Todo acaba en un monte. Un monte lleno de olivos, al oriente de Jerusalén, según san Lucas. En un monte anónimo de Galilea, según san Mateo. ¿Por qué la despedida desde el monte? ¿Para ganar en verticalidad y dar el adiós al que asciende? ¿O para tener una perspectiva más amplia de una horizontalidad nueva que nace ahora, la de la misión de los discípulos?
Según san Mateo, el monte está en Galilea. Como en el resto de su relato, la geografía es puro mensaje; desde los comienzos, en la infancia, el niño-Mesías recorre lugares para expresar su misterio: Belén, Egipto, Galilea. ¿Por qué en Galilea, qué significa esta región para el primer evangelista?
Cuando Jesús dejó atrás la vida oculta, simbolizada por la aldea de Nazaret, se fue a vivir a Cafarnaúm, junto al lago, que es el símbolo de la vida pública. En este cambio de residencia ve san Mateo un cumplimiento de una palabra profética: “El pueblo que caminaba en tinieblas vio una luz grande… camino del mar, Galilea de los gentiles…” Esto es Galilea para Isaías y para Mateo: tierra de frontera, acceso al mundo de los paganos. Por eso son allí convocados los Once, porque van a ser enviados por el Resucitado más allá de los límites de Israel, para hacer discípulos de entre todas las naciones. Se están cumpliendo las promesas de misión universal hechas a Abraham, el patriarca de la fe.
¿Por qué en un monte? También al principio de su evangelio, además de hablar de luz y universalidad, san Mateo ha recogido las tres tentaciones de Jesús y ha dejado para el final la tentación del monte, la del poder: “El diablo lo llevó consigo a un monte muy alto, le mostró todos los reinos del mundo y su gloria, y le dijo: ‘Todo esto te daré si te postras y me adoras”. El monte de la tentación frente al monte de Galilea: Jesús recibirá de parte de Dios, al final, lo que Satanás le prometía al principio. Recibirá aún más, pues el poder que le ha sido dado va más allá de los reinos del mundo, se extiende también a los cielos.
El poder no es lo primero, sino lo último. Es demoníaco querer empezar la misión con poder. Jesús tendrá que pasar por la cruz, por la entrega, para poder recibir de Dios el verdadero poder, la autoridad fruto de la obediencia y el amor.
La misión del Mesías ha de ser despojada, kenótica, desde abajo, esta es la clave de la encarnación que recorre, desde Belén, todo el itinerario del Hijo de Dios.
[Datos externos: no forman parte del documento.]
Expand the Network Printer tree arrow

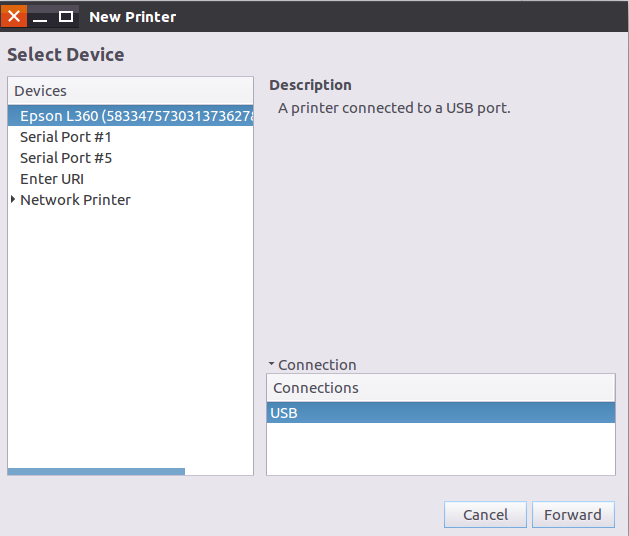pos(13,200)
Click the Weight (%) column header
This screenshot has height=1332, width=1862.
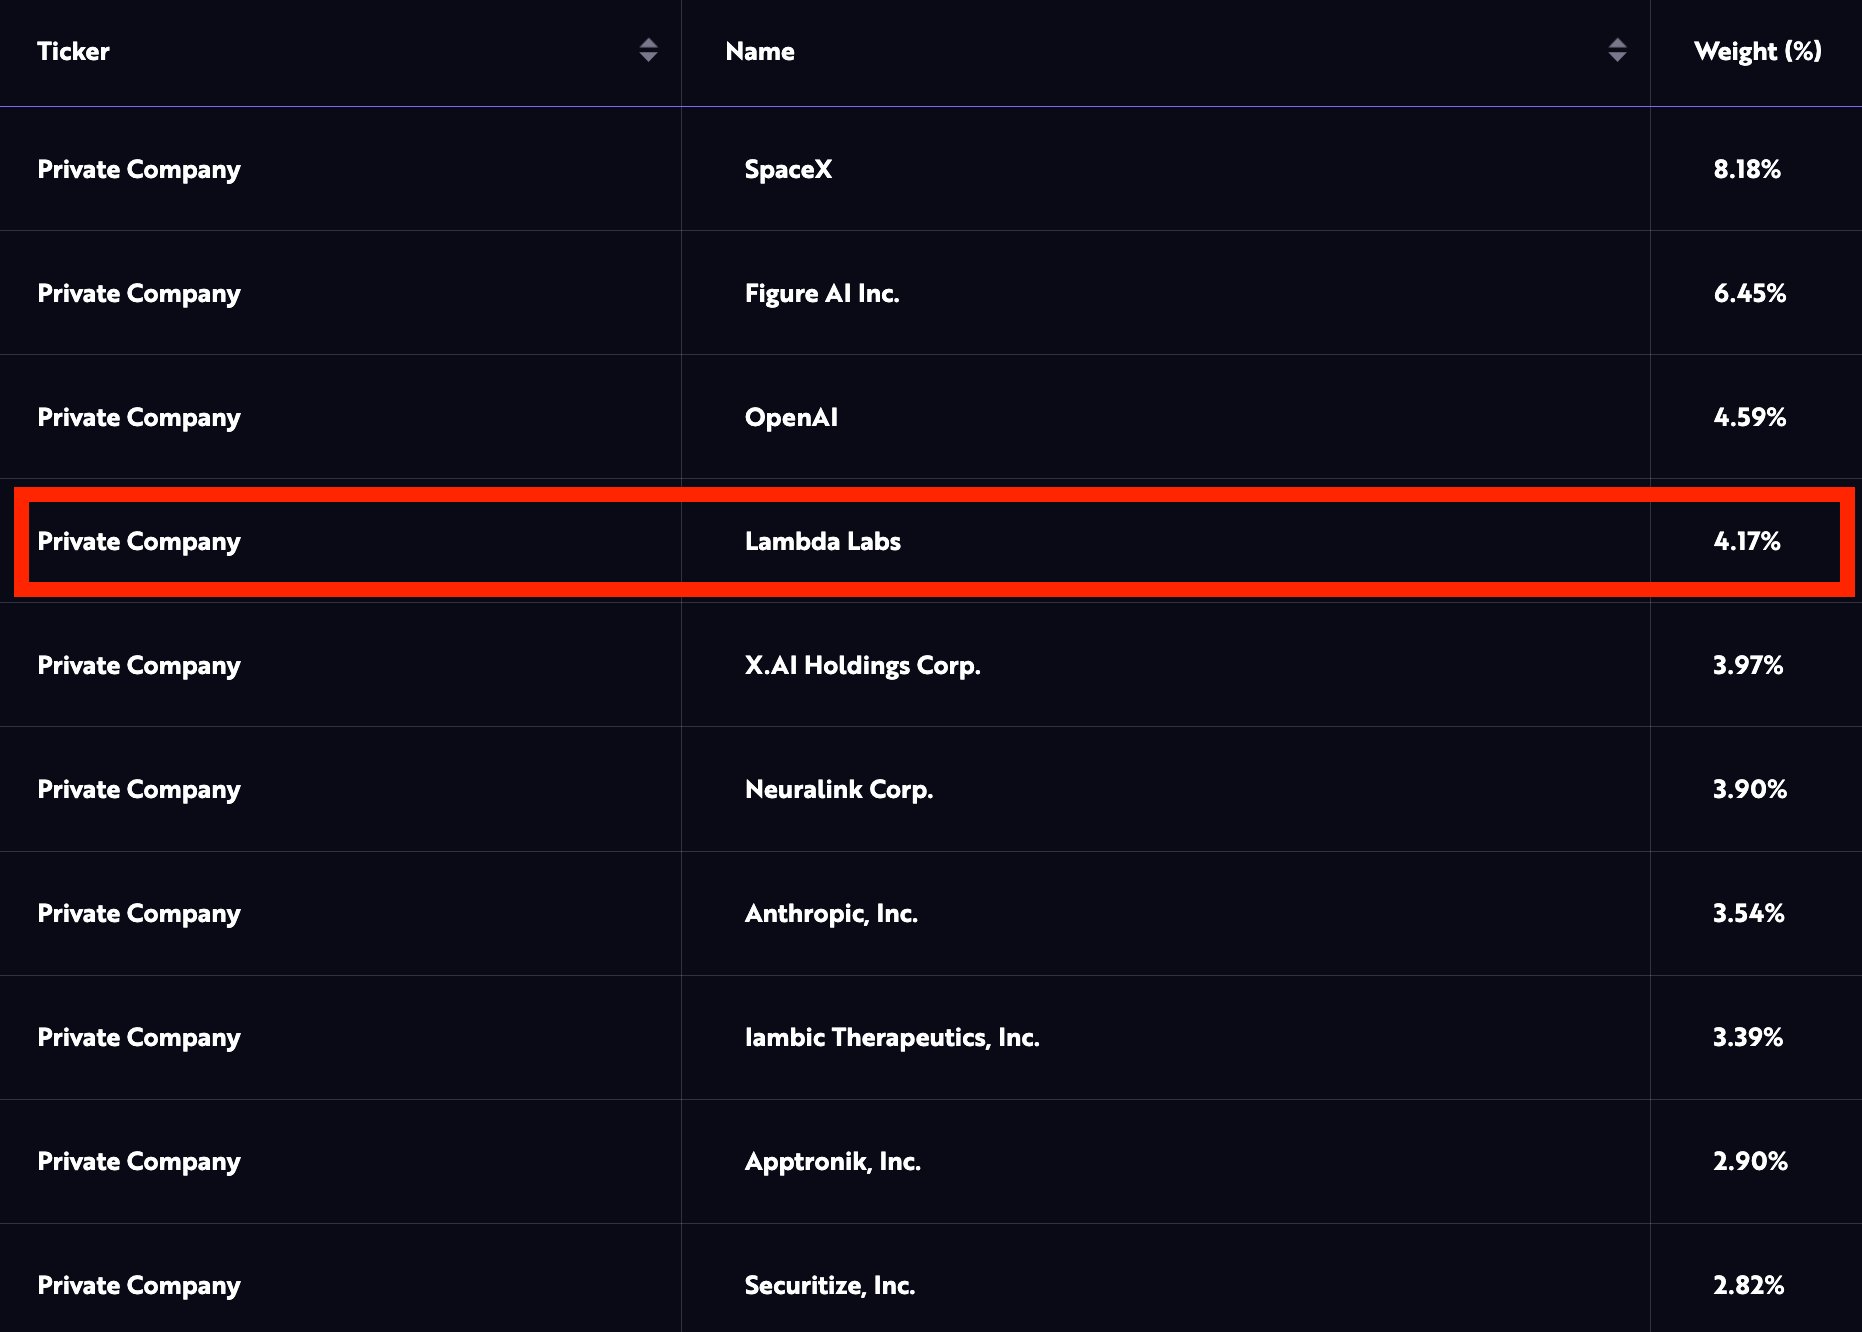pyautogui.click(x=1757, y=51)
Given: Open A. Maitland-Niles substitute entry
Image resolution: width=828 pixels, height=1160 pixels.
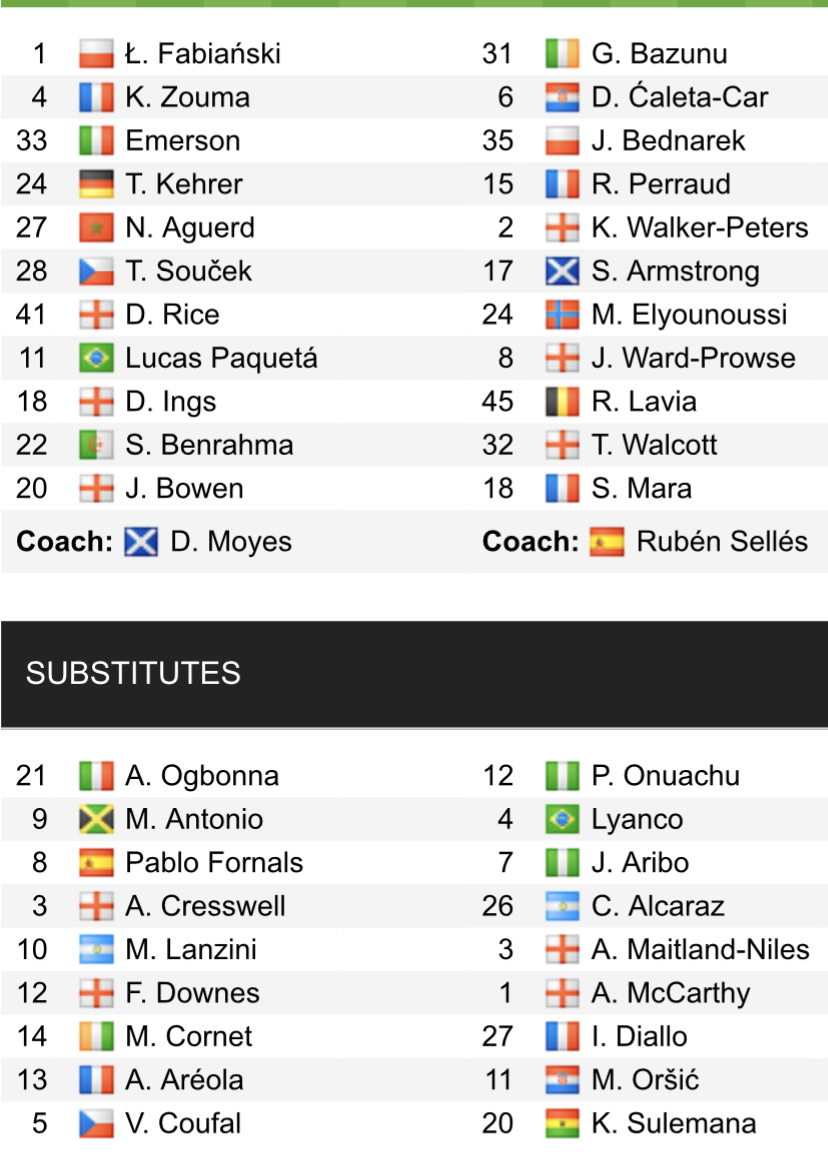Looking at the screenshot, I should [x=700, y=949].
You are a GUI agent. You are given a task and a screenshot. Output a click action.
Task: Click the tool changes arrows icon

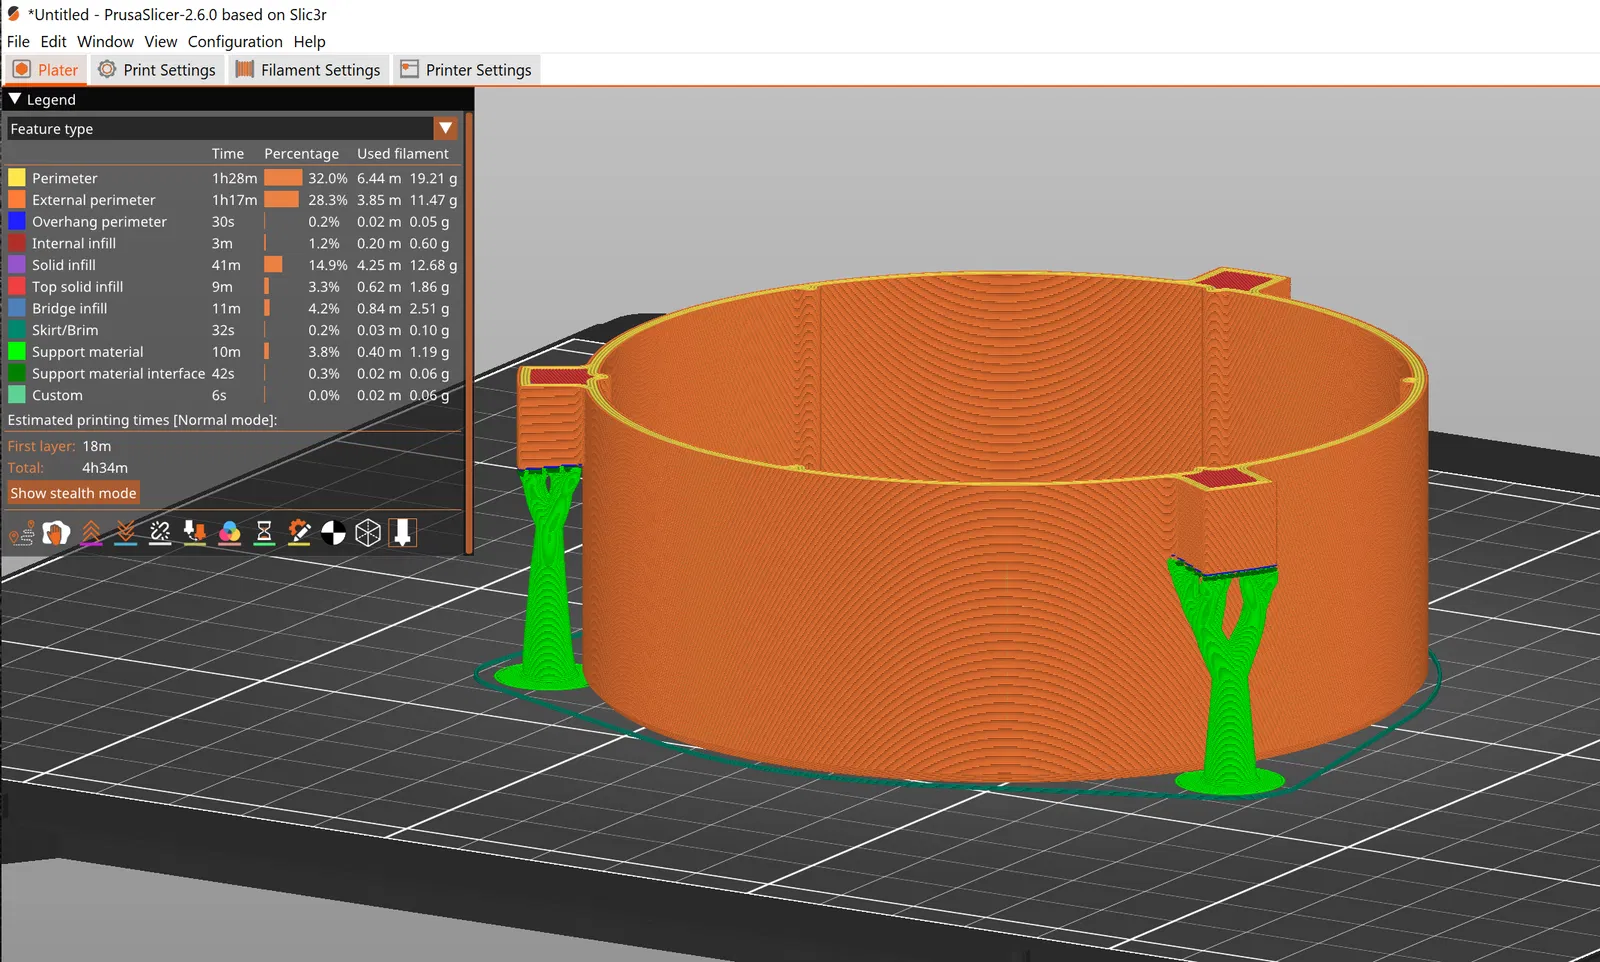click(195, 533)
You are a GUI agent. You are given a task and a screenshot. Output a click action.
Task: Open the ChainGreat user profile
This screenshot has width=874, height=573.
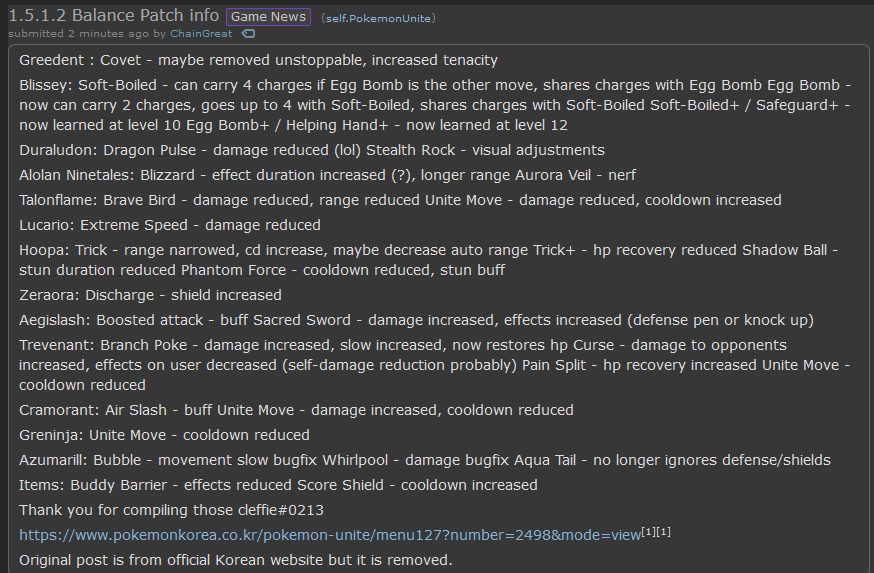tap(201, 33)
Al principio, el diablo le prometía ciertas cotas de poder; al final, Jesús lo recibe todo de parte de Dios. Al principio, el diablo ponía como condición que Jesús se postrara ante él; al final, los discípulos se postran y adoran a Jesús, como los magos al comienzo de su vida. ¡Qué diferencia entre los montes!
El lector del evangelio, después de haber leído la derrota de Jesús, toda su lucha, los límites de su misión, al ver a Jesús al final de su vida recibiendo todo poder, podría pensar que ya es un poco tarde: ¿para qué se quiere ahora el poder, si la misión ya ha terminado?
Jesús mismo responde a esta pregunta: su poder recibido de resucitado-ascendido fundamenta la misión de los Once. Al principio, él rechazó todo poder, porque su misión había de estar fundamentada en el poder de Dios. Ahora, su poder sostiene la misión de los suyos.
Por eso, los apóstoles, la Iglesia, como Jesús, debe ser capaz de vencer toda tentación de poder propio para cumplir su tarea: la autoridad está en Jesús, no en nosotros; él no se ha marchado, es el Dios-con-nosotros que acompaña, todos los días, nuestro esfuerzo para cumplir aquello que nos ha encomendado.
El enviado obedece y confía en la autoridad del que lo envía. Antaño, fue Jesús; ahora, somos los discípulos.
La ascensión es envío, presencia escondida de un poder-amor que sostiene nuestra misión marcada por la sencillez.